Biberyan’ın bir insan ve bir yazar olarak portresini daha uzun konuşmak mümkün ve gerekli. Fakat, Biberyan konuşurken onun hayat öyküsünün bize Türkiye’de Ermeni olmakla ilgili söylediklerini es geçmek mümkün değil, zira hayat hikâyesinin ana motiflerinden biri bu. Bu yazıda, hayatının gençlik döneminde başından geçen bir anekdot üzerinden bu temaya bakalım. 

Biberyan, Saint Joseph Lisesi’nin papazlarıyla anlaşamayınca okulu terk eder ve bir müddet sonra İktisat ve Ticaret Yüksek Okulu’na kabul edilir. Memnundur, arkadaşlarıyla arası iyidir, en azından bir sorunu yoktur. Bir kızdan da hoşlanmaktadır. Fakat, anlattığına göre, Fransızca öğretmeni de aynı kıza ilgi duymaktadır. Öğretmenin kıza kur yapmasına öfkelenen Biberyan, bu öfkesini, onun Fransızca bilmediği yönünde bir söylenti çıkarmaya ve muhtemelen onu bu yolla alt etmeye çalışır. Bu tabii bir zaman sonra öğretmenin kulağına gider. ‘Öldürücü darbe’yi bir gün tahtaya bir şeyler yazarken vurur. Biberyan’a hitaben şöyle der: “Ne yani? Yerime bir başkası mı gelsin istiyorsun? Bir Garabed, bir Artin mesela? Hayır, böyle bir şey olamaz!”

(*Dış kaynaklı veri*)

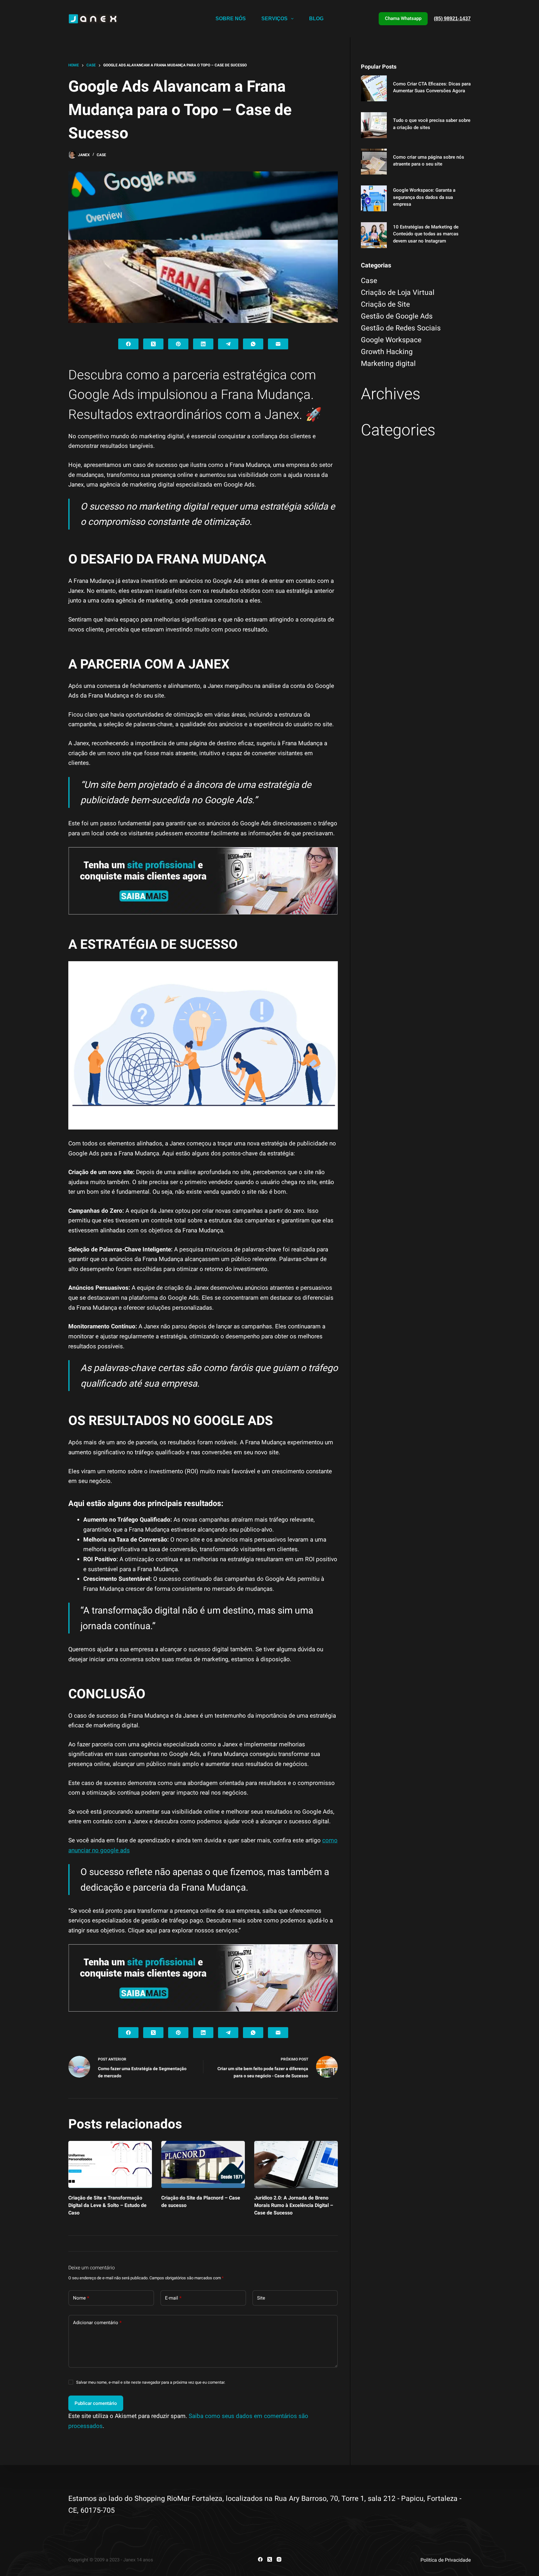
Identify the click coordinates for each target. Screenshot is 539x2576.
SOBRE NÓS (231, 18)
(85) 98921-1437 (452, 18)
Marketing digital (388, 363)
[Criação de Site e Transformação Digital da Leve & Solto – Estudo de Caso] (110, 2164)
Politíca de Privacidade (445, 2560)
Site (261, 2298)
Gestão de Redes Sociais (401, 328)
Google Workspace (391, 340)
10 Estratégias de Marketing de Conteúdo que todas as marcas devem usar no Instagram (426, 234)
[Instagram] (279, 2559)
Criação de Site (385, 304)
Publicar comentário (96, 2403)
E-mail (173, 2298)
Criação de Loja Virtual (398, 292)
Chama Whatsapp (403, 18)
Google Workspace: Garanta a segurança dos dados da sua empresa (424, 197)
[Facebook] (128, 343)
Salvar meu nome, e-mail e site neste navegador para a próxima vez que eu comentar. (150, 2382)
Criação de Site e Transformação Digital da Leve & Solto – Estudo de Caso (107, 2205)
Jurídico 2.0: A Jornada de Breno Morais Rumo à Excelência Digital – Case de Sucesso (293, 2205)
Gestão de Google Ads (397, 316)
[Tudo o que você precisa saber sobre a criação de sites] (374, 125)
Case (101, 155)
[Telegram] (228, 343)
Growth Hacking (387, 352)
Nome (81, 2298)
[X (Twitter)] (153, 343)
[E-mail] (278, 343)
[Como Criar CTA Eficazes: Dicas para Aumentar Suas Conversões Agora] (374, 88)
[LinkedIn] (203, 343)
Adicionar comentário (97, 2322)
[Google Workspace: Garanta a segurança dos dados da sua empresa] (374, 198)
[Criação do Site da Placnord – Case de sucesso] (203, 2164)
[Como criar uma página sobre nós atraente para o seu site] (374, 162)
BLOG (316, 18)
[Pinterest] (178, 343)
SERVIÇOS (274, 18)
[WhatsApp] (253, 343)
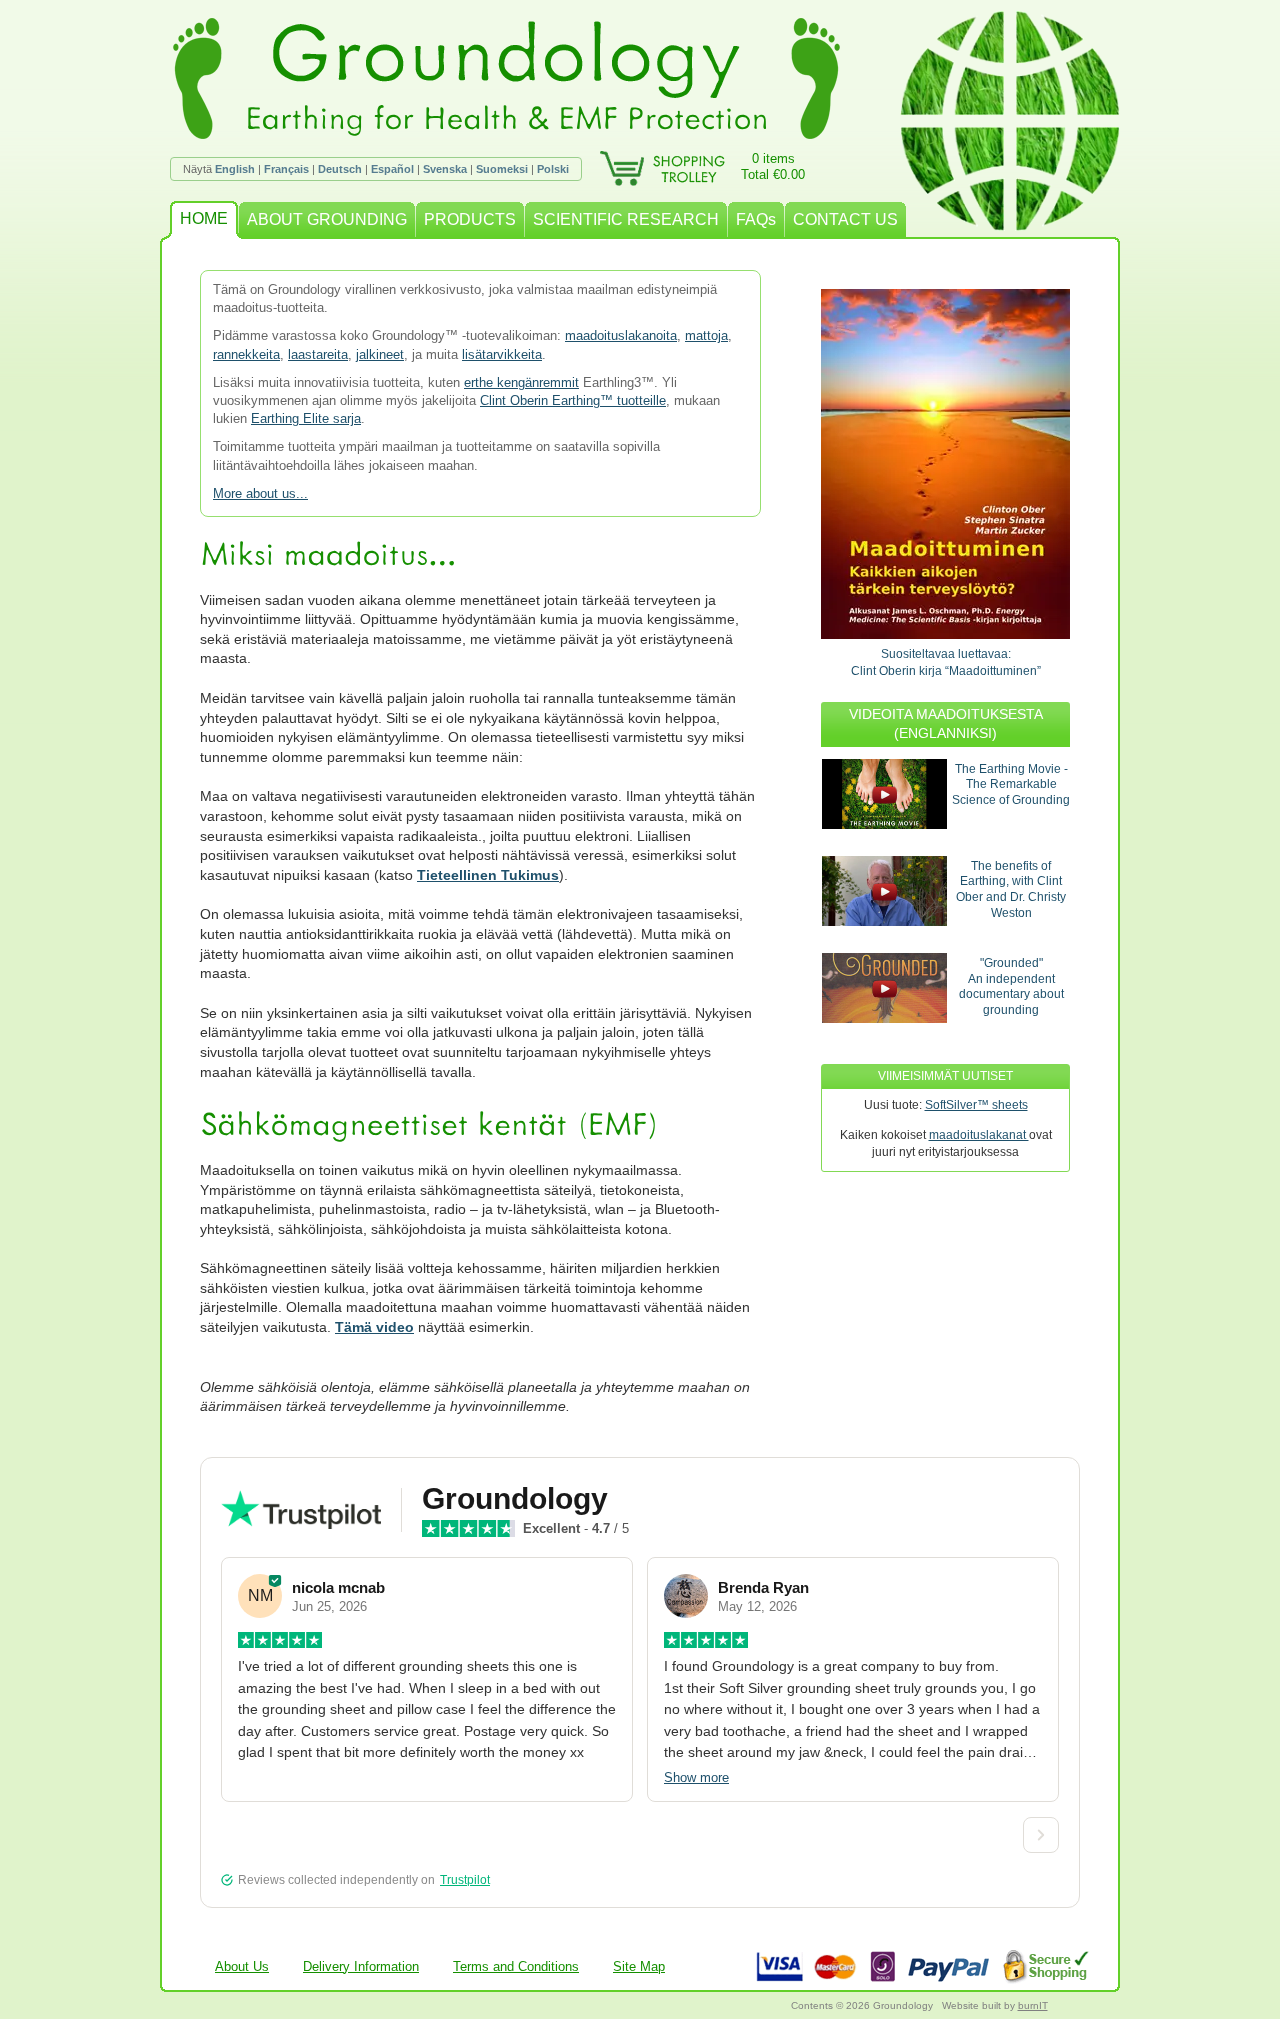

Sınıfta, Biberyan’ın tabiriyle buz gibi bir sessizlik olur. Bu an, Biberyan’ın âdeta bir illüzyondan uyanmasına sebep olur: “… ben etnik açıdan kimseye karşı hiçbir kötü his beslemediğimden, kendimi bunlardan azade sanıyordum. ‘Garabed’leri, ‘Artin’leri hor gören sözlerinden rencide olmam bir tarafa –ki ulusal hassasiyetimi, dolayısıyla insani hassasiyetimi derinden yaralamıştı– asla aklımdan geçirmediğim fikirleri benimmiş gibi gösteren bu haksızlığa karşı isyanla dolmuştum. Öğretmen konunun ulusal nefretle alakası olmadığını, bir kızın aşkı için kapıştığımızı çok iyi biliyordu. Buna rağmen gerçekleri tahrif ediyordu. Feci, son derece sert, kuraldışı bir silah seçiyor, belden aşağı vuruyordu. İşte o zaman, bir gavur olarak ne kadar kırılgan olduğumun […] farkına vardım […] O yaşımda masumiyetini ispat etmesi mümkün olmayan bir masumun keskin acısıyla tanışmış oldum.” O güne kadar Biberyan’a saygı duyan diğer çocuklar, o günden sonra ona mesafe almaya başlamışlar (yakın arkadaşı Osman hariç) ve o gün başlayan süreç Biberyan’ın o okulu da bırakmasına kadar gitmiş.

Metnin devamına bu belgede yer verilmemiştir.